GIVEN PASSAGE
⟨

Tuesday, May 31, 2011

A Basic Buddhism Guide


I ran across this wonderful blog on Buddhism while doing the usual research for my blog. It is filled with well-written and informative essays along with entertaining posts that will make you smile. As usual, I have linked back to this blog and highly recommend you visit it also. I am still looking for the name of it's owner but for now, all I can offer is it's name: Buddha of Hollywood. I even used his "wheel of dharma" too because it is cooler than any I could find...lol! I love this person's sense of humor too! This is an excellent essay especially for anyone who does not know anything about Buddhism. Enjoy!

Namaste'



A Basic Buddhism Guide


Who Was the Buddha?

Siddhartha Gotama was born into a royal family in Lumbini, now located in Nepal, in 563 BC. At 29, he realised that wealth and luxury did not guarantee happiness, so he explored the different teachings religions and philosophies of the day, to find the key to human happiness. After six years of study and meditation he finally found 'the middle path' and was enlightened. After enlightenment, the Buddha spent the rest of his life teaching the principles of Buddhism — called the Dhamma, or Truth — until his death at the age of 80.

⟩

SET EXERCISE 1
According to the Buddhism guide, where was Siddhartha Gotama born?

RECORDED DATA

⟨

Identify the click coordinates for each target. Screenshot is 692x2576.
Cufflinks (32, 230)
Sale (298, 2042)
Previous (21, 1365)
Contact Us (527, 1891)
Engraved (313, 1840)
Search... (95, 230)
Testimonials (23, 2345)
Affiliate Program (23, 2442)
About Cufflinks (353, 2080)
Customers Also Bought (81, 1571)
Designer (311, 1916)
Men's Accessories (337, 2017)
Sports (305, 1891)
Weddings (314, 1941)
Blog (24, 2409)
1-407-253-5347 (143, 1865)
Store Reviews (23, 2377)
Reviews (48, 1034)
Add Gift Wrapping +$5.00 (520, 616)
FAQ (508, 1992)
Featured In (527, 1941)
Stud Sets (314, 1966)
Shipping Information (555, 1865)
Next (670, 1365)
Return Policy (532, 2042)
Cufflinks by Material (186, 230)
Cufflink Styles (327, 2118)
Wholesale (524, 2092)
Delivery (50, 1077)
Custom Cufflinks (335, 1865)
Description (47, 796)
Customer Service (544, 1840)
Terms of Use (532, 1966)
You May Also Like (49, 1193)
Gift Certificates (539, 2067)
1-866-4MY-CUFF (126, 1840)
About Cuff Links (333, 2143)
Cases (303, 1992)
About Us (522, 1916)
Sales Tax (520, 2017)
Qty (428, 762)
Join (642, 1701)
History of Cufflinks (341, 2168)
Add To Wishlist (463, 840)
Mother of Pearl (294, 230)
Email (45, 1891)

⟩
⟨

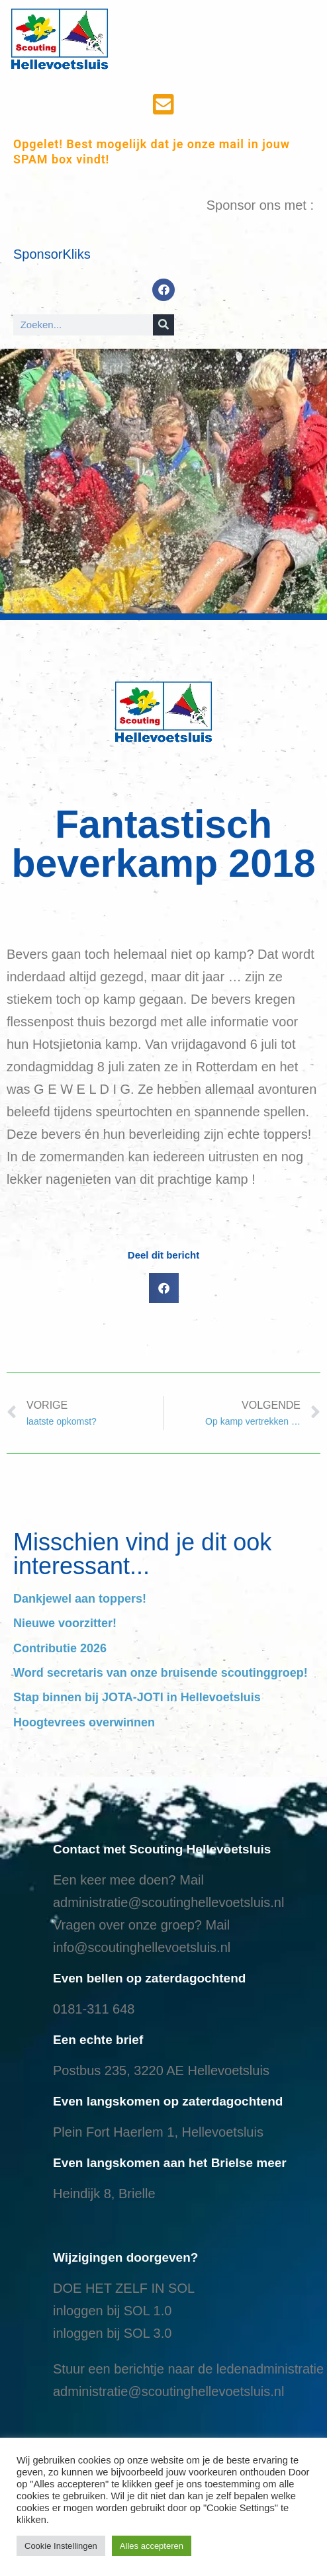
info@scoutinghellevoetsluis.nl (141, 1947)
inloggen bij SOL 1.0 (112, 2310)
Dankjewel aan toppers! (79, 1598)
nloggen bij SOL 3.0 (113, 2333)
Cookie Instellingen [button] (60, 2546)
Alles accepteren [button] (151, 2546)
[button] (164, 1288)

⟩
⟨

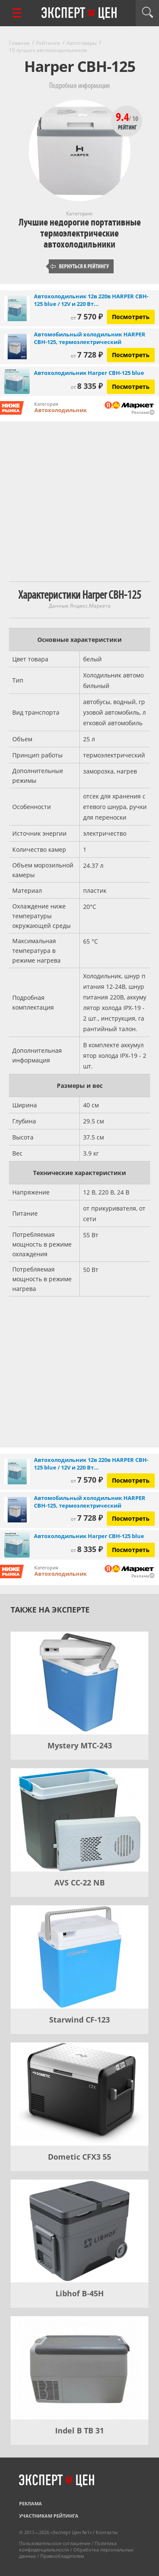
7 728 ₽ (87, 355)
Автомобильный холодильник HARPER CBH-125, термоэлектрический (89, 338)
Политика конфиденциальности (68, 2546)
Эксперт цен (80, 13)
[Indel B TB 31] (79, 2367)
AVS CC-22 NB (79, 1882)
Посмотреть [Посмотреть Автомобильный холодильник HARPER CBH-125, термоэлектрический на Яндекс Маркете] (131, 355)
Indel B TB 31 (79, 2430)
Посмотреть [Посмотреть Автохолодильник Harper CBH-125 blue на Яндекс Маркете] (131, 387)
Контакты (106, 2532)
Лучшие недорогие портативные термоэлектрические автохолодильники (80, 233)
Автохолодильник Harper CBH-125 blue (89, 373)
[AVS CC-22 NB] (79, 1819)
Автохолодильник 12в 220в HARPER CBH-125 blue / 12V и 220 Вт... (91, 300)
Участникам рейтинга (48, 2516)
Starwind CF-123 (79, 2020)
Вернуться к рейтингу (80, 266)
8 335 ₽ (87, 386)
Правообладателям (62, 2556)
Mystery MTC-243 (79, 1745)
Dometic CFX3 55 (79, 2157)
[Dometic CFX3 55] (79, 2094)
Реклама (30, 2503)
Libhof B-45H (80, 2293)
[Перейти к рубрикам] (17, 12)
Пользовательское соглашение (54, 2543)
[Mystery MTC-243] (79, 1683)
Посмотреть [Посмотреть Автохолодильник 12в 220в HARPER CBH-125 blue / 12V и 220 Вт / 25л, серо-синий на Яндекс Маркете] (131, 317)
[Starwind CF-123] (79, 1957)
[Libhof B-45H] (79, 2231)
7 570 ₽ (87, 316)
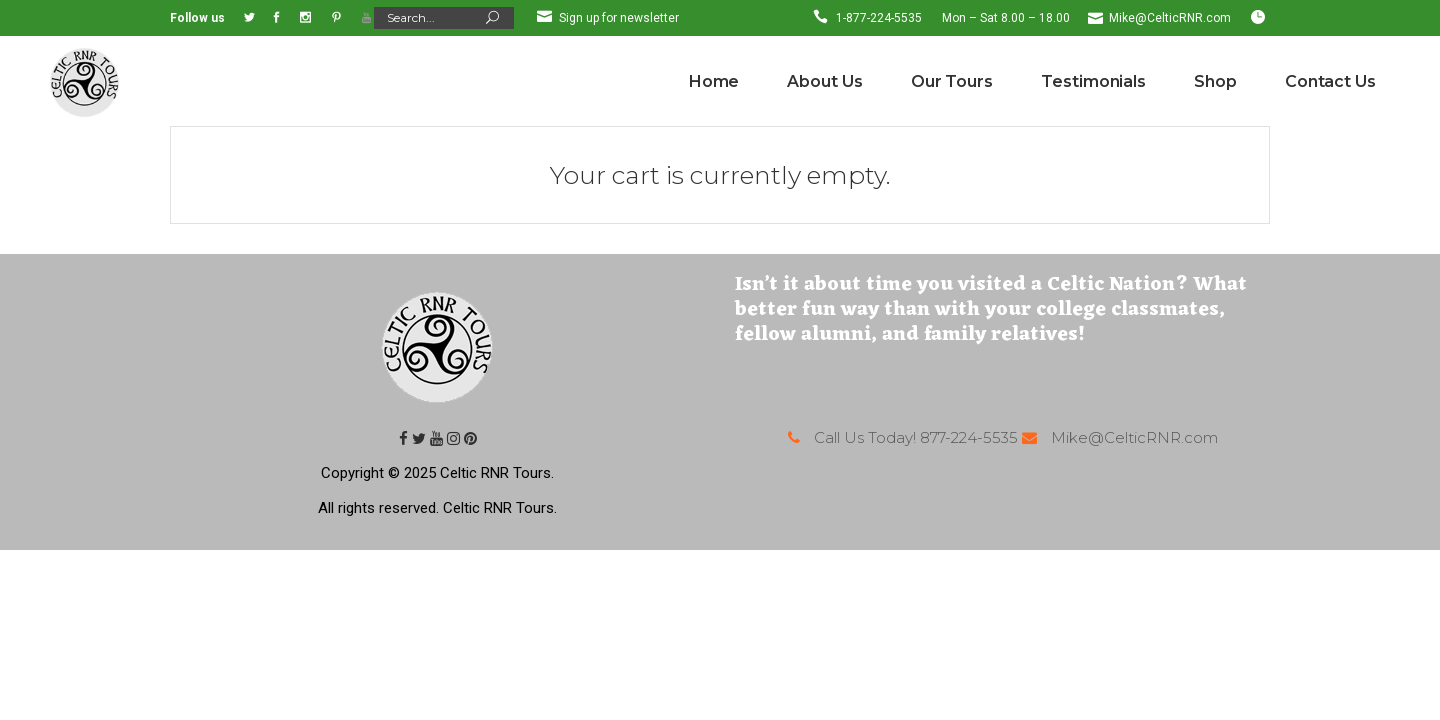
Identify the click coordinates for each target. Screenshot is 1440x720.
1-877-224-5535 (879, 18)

⟩

SET EXERCISE 2
From the records, output the lines from the one containing "Screenshot is 692x2576." up to and including the one containing "Reviews (48, 1034)", unchanged.

RESPONSE 1
In Lumbini, now located in Nepal.

RESPONSE 2
Identify the click coordinates for each target. Screenshot is 692x2576.
Cufflinks (32, 230)
Sale (298, 2042)
Previous (21, 1365)
Contact Us (527, 1891)
Engraved (313, 1840)
Search... (95, 230)
Testimonials (23, 2345)
Affiliate Program (23, 2442)
About Cufflinks (353, 2080)
Customers Also Bought (81, 1571)
Designer (311, 1916)
Men's Accessories (337, 2017)
Sports (305, 1891)
Weddings (314, 1941)
Blog (24, 2409)
1-407-253-5347 (143, 1865)
Store Reviews (23, 2377)
Reviews (48, 1034)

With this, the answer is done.